1928: Mi padre, yo, Moe Vernos y Fred Motz
Como siempre, entraría en la tienda con mi padre y Moe estaría sentado ahí, en su oficina, toda ventanas para ver trabajar a sus hombres. A veces, si mi padre quería comprobar algo con Moe antes de seguir con su faena, me mandaba a la oficina a hacerlo por él, así vi las entrañas del santuario privado de Moe. O más bien, las oí. Es que Moe era un fan de la ópera. Tenía uno de esos nuevos gramófonos en un rincón de su oficina y no paraba de pinchar en todo el día sus setenta y ocho viejos discos rayados favoritos tan alto como podía. Hoy en día eso de «tan alto como podía» no significa mucho follón, pero en 1930 sonaba a pura cacofonía, porque las cosas eran normalmente más silenciosas. Lo que también era peculiar en Moe era su sentido del humor, representado por todas esas porquerías que guardaba en el cajón superior de la derecha de su escritorio. En ese cajón, entre un lío de gomas y clips y recibos y cosas por el estilo, Moe tenía una de las más nutridas colecciones de novedades de mal gusto que había visto nunca hasta el momento. Eran juguetitos atrevidos y artilugios que Moe había robado en tiendas de artículos de broma o en Coney Island, pero su nivel vulgar y ordinario era abrumador: aquellos regalitos tristes y baratos que recuerdas que papá traía a casa cuando había estado bebiendo con los amiguetes y avergonzaba a tu madre; aquellos bolígrafos con una chica al extremo cuyo bañador desaparecía cuando los ponías boca abajo; aquellos juegos de sal y pimienta en forma de tetas; aquellas tonterías para los perros. Moe los tenía todos. Cada vez que alguien entraba en su oficina, trataba de sorprenderlo con su última adquisición. En verdad, mi padre se escandalizaba más que yo. No creo que le gustara la idea de tener un hijo expuesto a esas porquerías, quizás por los consejos morales que mi abuelo le había inculcado. Por mi parte, no me ofendía, e incluso lo encontraba bastante divertido. No por las cosas en sí... por aquel entonces ya era demasiado viejo para divertirme con esas tonterías. Lo que encontraba divertido era que, sin ninguna razón aparente, un adulto tuviera un cajón repleto de esas ridículas bobadas.
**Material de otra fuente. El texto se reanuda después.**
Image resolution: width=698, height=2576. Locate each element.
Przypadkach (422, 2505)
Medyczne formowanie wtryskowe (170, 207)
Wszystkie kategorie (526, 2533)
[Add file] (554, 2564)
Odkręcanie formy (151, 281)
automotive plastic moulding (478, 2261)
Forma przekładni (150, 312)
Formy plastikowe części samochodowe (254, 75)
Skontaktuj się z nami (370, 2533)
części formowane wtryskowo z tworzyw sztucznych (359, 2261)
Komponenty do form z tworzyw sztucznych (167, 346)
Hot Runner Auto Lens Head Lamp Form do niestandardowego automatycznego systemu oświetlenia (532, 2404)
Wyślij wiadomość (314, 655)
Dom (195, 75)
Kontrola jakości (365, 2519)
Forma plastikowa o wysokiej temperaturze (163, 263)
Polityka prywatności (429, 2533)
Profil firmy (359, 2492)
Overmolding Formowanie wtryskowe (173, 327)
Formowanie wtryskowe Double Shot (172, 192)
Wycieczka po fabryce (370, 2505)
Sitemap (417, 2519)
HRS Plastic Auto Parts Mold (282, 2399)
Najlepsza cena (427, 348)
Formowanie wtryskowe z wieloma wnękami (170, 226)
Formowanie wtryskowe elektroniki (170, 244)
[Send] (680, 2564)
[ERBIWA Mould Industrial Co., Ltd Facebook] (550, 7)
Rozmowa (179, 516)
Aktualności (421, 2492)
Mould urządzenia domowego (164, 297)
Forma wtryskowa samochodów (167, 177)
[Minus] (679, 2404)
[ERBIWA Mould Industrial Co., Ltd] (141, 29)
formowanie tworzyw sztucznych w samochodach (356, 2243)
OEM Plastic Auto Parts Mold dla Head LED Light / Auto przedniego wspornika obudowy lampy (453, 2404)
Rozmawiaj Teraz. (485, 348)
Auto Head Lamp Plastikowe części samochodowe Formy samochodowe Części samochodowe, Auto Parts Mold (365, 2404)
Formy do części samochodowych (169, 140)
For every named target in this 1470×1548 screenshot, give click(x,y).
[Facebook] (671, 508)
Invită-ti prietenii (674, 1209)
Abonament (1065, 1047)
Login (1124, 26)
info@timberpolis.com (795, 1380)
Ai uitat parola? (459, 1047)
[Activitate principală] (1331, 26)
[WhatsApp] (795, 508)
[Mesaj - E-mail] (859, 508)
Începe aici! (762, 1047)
En fin, un día de 1933, un poco después de mí diecisiete cumpleaños, estaba en el taller de Vernon con papá, ayudándole a hurgar de las vísceras aceitosas de un Ford larguirucho. Moe estaba en su oficina sentado y, aunque no lo supimos hasta más tarde, llevaba puesto un cacharro de espuma pintado de forma muy realista como unos pechos de mujer, con esto esperaba conseguir unas risas de un tipo que le traía el correo de la mañana desde la oficina de enfrente. Mientras esperaba, escuchaba a Wagner. El correo llegó a su debido tiempo, y el tipo que lo trajo trató de dedicarle una obediente risita antes de dejarle abrir y examinar las cartas de esa mañana. Entre ellas (como dije, esto lo supimos luego) había una de la esposa de Moe, Beatrice, informándole de que durante los últimos dos años se estaba acostando con Fred Motz, el veterano mecánico de confianza empleado en el taller de Vernon, quien, extrañamente, no había aparecido por el trabajo ese preciso día. Esto, según los concluyentes parágrafos de la carta, era porque Beatrice se había llevado toda la pasta de la cuenta que compartía con su marido y se había fugado con Fred a Tijuana.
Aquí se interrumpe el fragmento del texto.